On Jun 22, 2014, at 11:50 PM, Ray <email@example.com> wrote:
> I realize that mathematics evolved and develop a life of its own independent of nature; however, I was only pointing out that nature provided the inspiration for mathematics. > > There are simple examples of geometric shapes existing in nature. The triangle is a natural derivative of nature. The pentagon and how it relates to the golden section. Then you have the studies of Fibonacci. The notion of a right angle is a natural phenomenon. > > As man started to write down these shapes, he noticed certain patterns. Along with the triangle and the notion of a right angle, the Pythagorean theorem was discovered. It was discovered because it is there in nature. Without the Pythagorean theorem, there would be no calculus. I believe that the concepts of Ratio, Proportion and equality are natural concepts that are observed.

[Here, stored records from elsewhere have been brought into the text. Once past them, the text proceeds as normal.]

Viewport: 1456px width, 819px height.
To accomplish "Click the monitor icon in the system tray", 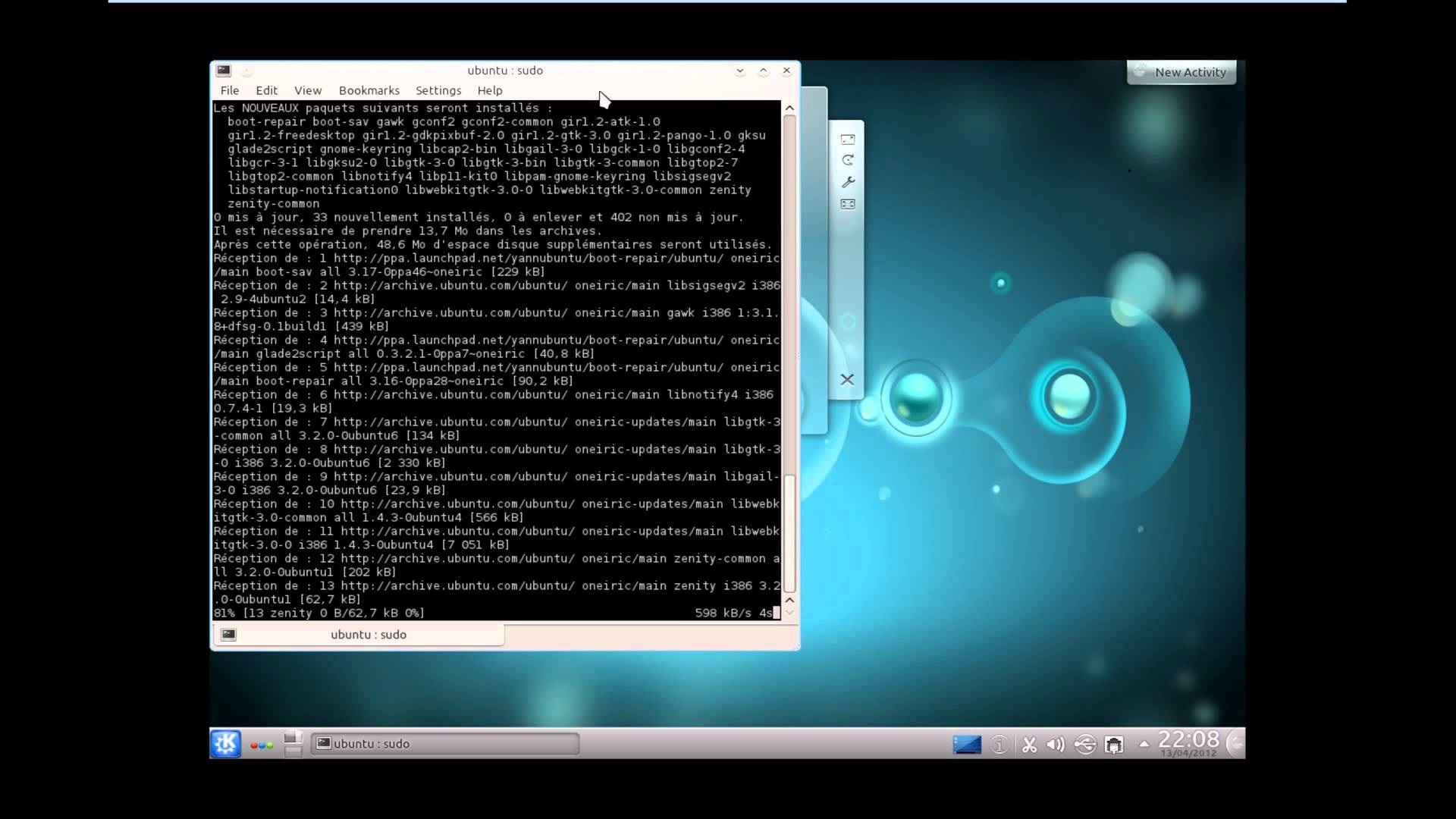I will [967, 745].
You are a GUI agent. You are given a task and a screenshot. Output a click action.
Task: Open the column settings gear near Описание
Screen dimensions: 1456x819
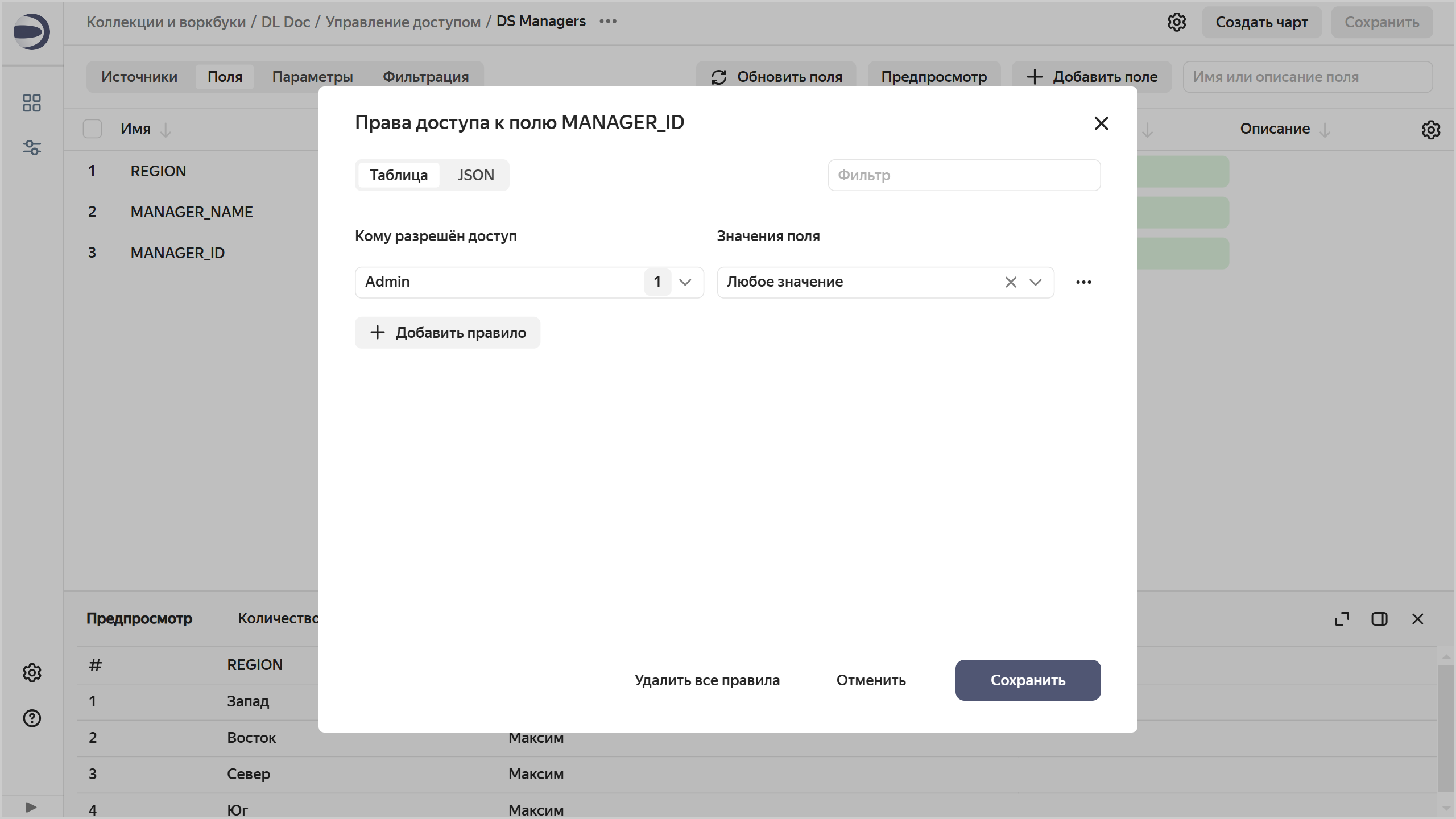click(x=1430, y=130)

The notions of measure and angle certainly have roots in our physical senses. Without the experience of shape and form in nature, we would never dream up such notions. So we agree there. But the act of refining and making these notions into mathematical concepts is a mental exercise and a rather unique one at that. It is that exercise that leads eventually to the significance of right angles and the Pythagorean theorem. You could put a million kids into nature and not one of them is going to come up with the concept of measure or angle, let alone something built on these concepts like the Pythagorean theorem. The Pythagorean theorem was the result of thousands of years (at least) of mathematics, and the notions of measure and angle were also the result of thousands of years of mathematics. I think we agree that without nature none of this would be, but I don?t think even the smallest mathematical thoughts are direct consequences of nature.
> I understand that the mental processes are not there for children but they can go through the physical processes through exercises and exploration. Then as their minds develop, they will have a more natural grounding of those concepts.
We are on the same page. But isn?t that a phase in the beginning and doesn?t it become less of the focus by 3rd grade? The majority of curriculums I have studied have ample physical examples and activities in the early grades. When I said that I haven?t seen a curriculum succeed that based itself on physical activities I meant in later stages or when they tried to substitute pursy physical activities for mathematics.
> I am only indulging in the more philosophical aspects of basic Mathematics; and in particular, why so many people have no clue as to what a proportion is.
All I can say, and this is just my opinion, is that curriculums have become very remedial in nature. They have broken the subject into a hundred little check boxes and while in the very beginning, that approach may have merit, like phonics in the beginning of learning to read, it falls apart as soon as the subject starts getting whole, which occurs before fractions and is in full force during fractions. Put another way, they do not teach the subject as if the students are getting it and even the students that might of gotten it, don?t.